## WHAT YOU NEED TO DO
(1) Answer these questions from the text on the EU-Chile Joint Consultative Committee:
(a) How are this week's negotiation rounds being held?
(b) What did the Joint Consultative Committee adopt in the run-up to this round?
(c) Which body does the committee's mandate involve assisting?
(2) Reproduce verbatim everything in the text on the EU-Chile Joint Consultative Committee from "COVID-19 – The" down to "tackle the crisis.".

## SUPPLIED TEXT
-*-*-
COVID-19 – The EU-Chile Joint Consultative Committee spares a thought for economic, social and environmental issues after the crisis

Trade policy in exceptional times: this week negotiation rounds on the updating of the trade aspect of the EU-Chile Association Agreement are being held remotely. In the run-up to this round, the EU-Chile Joint Consultative Committee (JCC) adopted a joint declaration on the consequences of the COVID-19 pandemic. JCC members flagged up the danger of increased social inequality and supported bilateral and multilateral cooperation as the best way to tackle the crisis.

It is through the JCC that the European Economic and Social Committee (EESC) and its Chilean counterpart organisations fulfil their mandate under the EU-Chile Association Agreement. This involves assisting the Association Council in promoting dialogue and cooperation between the various economic and social organisations of civil society in the European Union and Chile.
-*-*-
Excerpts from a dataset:
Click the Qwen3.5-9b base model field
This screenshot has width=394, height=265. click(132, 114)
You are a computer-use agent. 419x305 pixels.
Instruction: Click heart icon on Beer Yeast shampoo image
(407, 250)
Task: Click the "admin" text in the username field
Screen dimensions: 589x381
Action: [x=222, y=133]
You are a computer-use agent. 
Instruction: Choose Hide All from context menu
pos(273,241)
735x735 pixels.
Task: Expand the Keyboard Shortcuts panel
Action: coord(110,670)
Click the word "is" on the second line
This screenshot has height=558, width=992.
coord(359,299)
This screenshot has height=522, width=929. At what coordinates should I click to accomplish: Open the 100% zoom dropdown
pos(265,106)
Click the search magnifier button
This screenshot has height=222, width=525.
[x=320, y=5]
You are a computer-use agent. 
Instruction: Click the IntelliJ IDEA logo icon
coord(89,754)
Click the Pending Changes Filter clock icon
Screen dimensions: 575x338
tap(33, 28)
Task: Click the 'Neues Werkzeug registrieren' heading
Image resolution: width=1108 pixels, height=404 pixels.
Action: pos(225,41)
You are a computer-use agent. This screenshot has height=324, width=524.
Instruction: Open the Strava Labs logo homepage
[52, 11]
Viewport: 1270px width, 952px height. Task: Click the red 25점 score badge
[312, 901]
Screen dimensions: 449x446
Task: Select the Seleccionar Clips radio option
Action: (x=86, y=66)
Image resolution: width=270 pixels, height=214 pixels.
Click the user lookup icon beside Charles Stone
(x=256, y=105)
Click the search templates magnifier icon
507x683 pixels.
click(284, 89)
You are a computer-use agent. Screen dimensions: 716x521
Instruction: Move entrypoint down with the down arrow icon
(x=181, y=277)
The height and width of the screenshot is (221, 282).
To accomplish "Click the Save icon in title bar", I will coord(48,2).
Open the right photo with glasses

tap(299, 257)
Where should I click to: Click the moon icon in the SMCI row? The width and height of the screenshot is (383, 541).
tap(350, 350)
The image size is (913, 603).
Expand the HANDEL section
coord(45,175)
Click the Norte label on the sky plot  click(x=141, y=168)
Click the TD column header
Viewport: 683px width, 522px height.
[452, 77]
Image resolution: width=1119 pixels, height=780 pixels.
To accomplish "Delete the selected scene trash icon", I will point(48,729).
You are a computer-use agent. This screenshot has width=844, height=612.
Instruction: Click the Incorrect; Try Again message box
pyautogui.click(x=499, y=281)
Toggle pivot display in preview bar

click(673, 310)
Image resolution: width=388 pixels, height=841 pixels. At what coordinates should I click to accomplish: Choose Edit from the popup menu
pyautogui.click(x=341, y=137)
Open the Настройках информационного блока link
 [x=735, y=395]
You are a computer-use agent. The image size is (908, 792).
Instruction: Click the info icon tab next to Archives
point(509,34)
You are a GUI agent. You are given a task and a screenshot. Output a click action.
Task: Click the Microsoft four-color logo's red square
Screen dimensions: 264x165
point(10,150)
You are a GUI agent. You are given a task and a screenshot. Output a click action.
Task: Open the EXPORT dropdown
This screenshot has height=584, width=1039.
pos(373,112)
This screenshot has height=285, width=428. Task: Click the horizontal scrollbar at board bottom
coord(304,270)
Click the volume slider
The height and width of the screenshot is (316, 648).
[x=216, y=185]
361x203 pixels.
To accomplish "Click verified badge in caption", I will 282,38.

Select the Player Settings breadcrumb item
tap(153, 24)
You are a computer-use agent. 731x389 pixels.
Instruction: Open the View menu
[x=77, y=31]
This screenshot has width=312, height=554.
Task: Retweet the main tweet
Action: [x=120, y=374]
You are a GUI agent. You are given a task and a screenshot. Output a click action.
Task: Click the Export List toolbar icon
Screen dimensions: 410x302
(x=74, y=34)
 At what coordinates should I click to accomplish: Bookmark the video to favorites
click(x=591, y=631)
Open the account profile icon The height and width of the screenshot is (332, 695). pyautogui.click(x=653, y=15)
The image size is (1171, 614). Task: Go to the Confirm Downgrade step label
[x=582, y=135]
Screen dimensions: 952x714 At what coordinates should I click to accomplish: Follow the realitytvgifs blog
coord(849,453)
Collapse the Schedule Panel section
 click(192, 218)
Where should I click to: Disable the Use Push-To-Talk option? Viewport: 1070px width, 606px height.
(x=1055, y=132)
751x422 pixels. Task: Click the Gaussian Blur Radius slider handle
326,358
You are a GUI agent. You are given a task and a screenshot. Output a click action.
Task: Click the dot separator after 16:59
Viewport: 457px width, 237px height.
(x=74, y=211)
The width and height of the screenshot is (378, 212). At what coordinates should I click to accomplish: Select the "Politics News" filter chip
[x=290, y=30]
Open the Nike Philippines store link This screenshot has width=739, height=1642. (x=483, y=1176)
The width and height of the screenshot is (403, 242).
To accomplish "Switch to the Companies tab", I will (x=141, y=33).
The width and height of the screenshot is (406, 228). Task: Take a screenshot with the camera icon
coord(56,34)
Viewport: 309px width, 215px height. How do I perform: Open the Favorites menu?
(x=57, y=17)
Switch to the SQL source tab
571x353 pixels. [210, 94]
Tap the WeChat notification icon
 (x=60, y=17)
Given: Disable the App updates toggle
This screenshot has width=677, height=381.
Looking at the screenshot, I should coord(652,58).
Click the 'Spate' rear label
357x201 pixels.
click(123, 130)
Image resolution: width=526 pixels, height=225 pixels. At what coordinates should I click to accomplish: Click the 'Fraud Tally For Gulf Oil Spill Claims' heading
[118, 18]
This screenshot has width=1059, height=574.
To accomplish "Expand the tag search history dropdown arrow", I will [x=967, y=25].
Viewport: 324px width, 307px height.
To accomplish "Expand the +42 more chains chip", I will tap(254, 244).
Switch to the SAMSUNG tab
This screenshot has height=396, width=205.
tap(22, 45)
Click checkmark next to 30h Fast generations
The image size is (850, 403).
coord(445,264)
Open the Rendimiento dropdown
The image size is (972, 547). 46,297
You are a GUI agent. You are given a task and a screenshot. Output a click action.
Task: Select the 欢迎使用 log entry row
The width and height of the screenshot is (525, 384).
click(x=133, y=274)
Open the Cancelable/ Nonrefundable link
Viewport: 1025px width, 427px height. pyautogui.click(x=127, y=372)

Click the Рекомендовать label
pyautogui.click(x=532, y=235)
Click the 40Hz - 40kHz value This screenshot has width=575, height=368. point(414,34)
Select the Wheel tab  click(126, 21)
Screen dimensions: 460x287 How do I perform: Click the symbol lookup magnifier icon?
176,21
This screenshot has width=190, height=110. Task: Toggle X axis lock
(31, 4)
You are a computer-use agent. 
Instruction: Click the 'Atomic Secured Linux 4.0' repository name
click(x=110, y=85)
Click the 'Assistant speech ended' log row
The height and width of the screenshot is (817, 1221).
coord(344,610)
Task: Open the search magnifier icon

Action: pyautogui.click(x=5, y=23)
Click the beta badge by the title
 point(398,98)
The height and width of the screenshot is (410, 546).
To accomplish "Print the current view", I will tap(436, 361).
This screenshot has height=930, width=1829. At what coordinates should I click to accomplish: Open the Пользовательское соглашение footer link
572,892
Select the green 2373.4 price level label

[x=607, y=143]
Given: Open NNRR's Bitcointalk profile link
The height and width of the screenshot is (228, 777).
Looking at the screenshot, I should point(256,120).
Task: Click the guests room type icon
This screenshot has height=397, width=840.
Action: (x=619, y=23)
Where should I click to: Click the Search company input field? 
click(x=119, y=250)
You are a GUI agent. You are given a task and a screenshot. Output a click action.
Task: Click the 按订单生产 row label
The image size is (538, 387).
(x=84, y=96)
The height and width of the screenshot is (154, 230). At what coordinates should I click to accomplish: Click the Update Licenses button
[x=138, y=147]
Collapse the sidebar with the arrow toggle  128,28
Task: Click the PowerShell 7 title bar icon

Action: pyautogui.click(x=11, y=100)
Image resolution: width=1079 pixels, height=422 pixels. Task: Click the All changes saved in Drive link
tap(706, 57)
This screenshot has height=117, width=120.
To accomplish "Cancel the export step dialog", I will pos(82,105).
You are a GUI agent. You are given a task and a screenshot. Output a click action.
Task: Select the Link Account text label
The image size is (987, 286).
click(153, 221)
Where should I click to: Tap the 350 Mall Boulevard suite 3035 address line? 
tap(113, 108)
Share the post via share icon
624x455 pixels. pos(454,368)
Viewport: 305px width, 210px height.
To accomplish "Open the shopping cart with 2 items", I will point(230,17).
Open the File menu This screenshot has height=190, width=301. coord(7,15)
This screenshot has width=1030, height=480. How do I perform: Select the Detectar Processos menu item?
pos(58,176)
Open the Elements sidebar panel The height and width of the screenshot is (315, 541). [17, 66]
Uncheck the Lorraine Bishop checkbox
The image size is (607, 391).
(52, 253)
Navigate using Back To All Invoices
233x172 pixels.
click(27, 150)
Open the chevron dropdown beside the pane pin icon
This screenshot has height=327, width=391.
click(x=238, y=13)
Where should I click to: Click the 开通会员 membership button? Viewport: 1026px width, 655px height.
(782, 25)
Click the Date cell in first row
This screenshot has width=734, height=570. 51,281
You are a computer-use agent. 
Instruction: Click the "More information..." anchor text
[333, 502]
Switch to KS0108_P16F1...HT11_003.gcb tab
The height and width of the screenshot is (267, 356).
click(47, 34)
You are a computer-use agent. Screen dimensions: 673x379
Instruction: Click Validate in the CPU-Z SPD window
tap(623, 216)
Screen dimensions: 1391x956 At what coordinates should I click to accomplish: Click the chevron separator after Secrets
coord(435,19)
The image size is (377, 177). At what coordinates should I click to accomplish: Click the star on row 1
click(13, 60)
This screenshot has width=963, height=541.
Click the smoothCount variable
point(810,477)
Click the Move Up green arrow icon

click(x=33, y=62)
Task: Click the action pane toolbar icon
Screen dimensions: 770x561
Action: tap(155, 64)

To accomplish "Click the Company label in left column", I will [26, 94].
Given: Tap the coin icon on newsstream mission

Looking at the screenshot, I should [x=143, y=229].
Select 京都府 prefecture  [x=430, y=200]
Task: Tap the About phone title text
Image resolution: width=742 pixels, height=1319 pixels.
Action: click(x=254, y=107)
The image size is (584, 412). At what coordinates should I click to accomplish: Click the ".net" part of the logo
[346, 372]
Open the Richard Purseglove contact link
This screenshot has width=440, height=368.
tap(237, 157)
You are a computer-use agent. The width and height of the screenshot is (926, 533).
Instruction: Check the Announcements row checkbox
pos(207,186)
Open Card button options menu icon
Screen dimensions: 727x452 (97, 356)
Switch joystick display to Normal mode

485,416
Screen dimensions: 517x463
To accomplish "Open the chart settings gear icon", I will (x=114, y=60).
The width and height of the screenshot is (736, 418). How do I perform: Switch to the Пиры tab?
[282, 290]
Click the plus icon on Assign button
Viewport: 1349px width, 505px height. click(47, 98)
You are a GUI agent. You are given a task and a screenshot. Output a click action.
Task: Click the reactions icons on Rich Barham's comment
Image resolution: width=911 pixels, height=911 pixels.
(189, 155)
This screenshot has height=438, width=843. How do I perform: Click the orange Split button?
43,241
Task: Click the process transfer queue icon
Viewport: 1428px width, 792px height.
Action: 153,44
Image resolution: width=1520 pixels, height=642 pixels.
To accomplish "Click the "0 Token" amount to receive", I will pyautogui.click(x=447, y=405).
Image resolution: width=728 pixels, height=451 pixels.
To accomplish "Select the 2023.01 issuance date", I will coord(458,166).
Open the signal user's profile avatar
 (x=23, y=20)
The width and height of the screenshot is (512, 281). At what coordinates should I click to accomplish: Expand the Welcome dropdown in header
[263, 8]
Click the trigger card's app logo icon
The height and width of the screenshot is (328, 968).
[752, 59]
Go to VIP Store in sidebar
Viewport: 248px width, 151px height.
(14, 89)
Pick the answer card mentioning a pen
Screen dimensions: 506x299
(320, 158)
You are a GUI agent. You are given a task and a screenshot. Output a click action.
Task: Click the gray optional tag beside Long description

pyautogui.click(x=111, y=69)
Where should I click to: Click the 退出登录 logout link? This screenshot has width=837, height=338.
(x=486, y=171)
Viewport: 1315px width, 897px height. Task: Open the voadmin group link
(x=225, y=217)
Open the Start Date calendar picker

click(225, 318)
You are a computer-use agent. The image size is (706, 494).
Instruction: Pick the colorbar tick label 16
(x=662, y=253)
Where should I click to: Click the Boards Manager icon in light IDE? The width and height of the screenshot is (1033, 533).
-*-*-
## ANSWER SET
(1)
(a) Remotely.
(b) A joint declaration on the consequences of the COVID-19 pandemic.
(c) The Association Council.

(2)
COVID-19 – The EU-Chile Joint Consultative Committee spares a thought for economic, social and environmental issues after the crisis

Trade policy in exceptional times: this week negotiation rounds on the updating of the trade aspect of the EU-Chile Association Agreement are being held remotely. In the run-up to this round, the EU-Chile Joint Consultative Committee (JCC) adopted a joint declaration on the consequences of the COVID-19 pandemic. JCC members flagged up the danger of increased social inequality and supported bilateral and multilateral cooperation as the best way to tackle the crisis.